And it’s a shame, really, because the Sister States set the scene for some of the finest largemouth and smallmouth bass angling to be had in the Lower 48. Where, exactly, is this top-notch bassing? East, West, North, South, the Columbia River and everywhere top to bottom. But this month, Washington-Oregon Game & Fish looks a little more in-depth at bass fishing in the Evergreen and Beaver states, and where bass-hunters, whether they’re driving a go-fast boat or a float tube, can cash in on this first-rate action.
It’s official: Washington’s largemouth bass record, one that’s stood since Carl Pruitt pulled an 11.57-pound behemouth from the waters of Banks Lake, has fallen. In August of 2016, Bill Evans of Bothell shattered Pruitt’s landmark by nearly a full pound by capturing a 12.53-pound largemouth while fishing Lake Bosworth in Snohomish County. It was, Evans was reported as having said, his first time fishing Bosworth. How’s that for beginner’s luck?

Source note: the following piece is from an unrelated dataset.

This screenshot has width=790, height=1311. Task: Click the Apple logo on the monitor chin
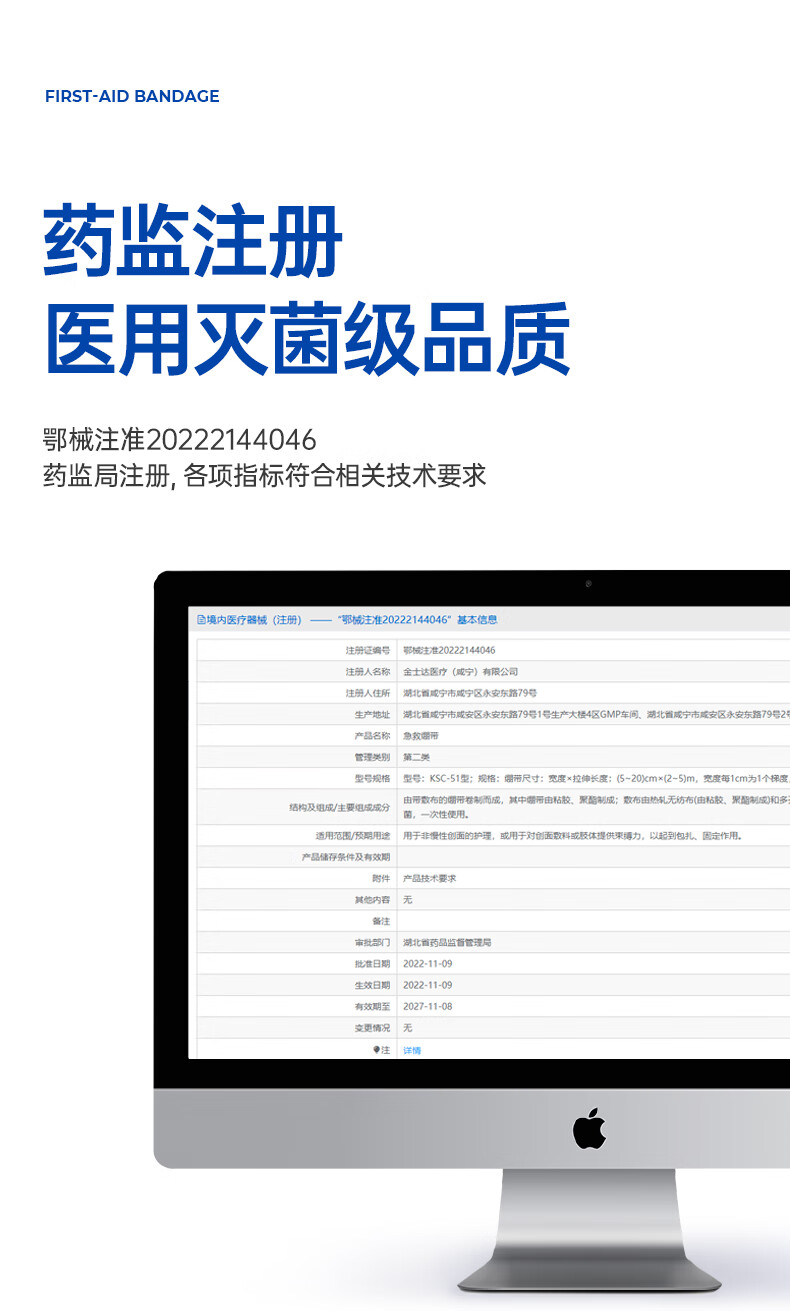(589, 1128)
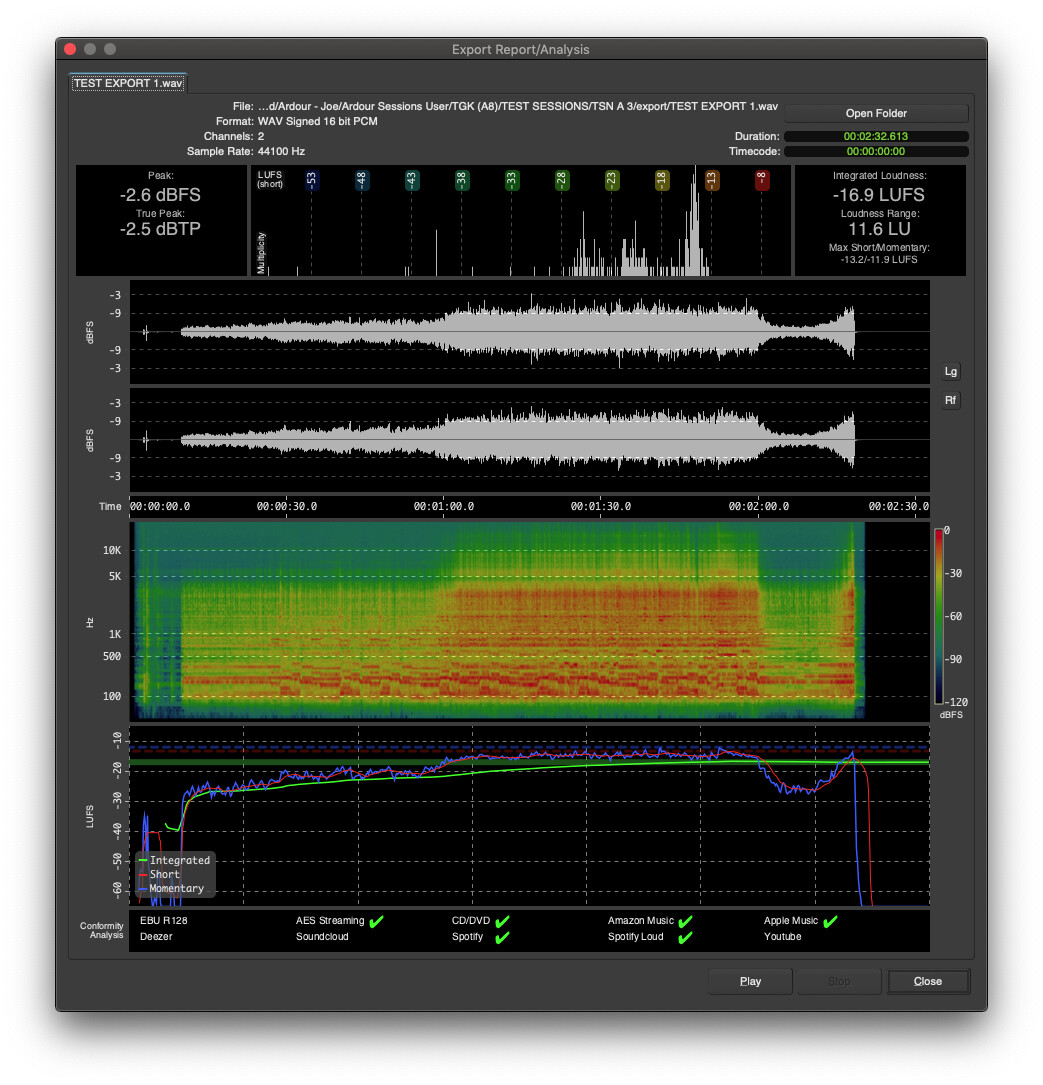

While 12-pound largemouths might not be an everyday occurrence anywhere in the nation, Washington does support more than her fair share of waters capable of harboring that next state record.
Situated, as it is, on the eastern fringes of the Seattle metro area, the 5,000-acre Lake Sammamish attracts quite a bit of attention from bass enthusiasts; urban, suburban, and from out of the area.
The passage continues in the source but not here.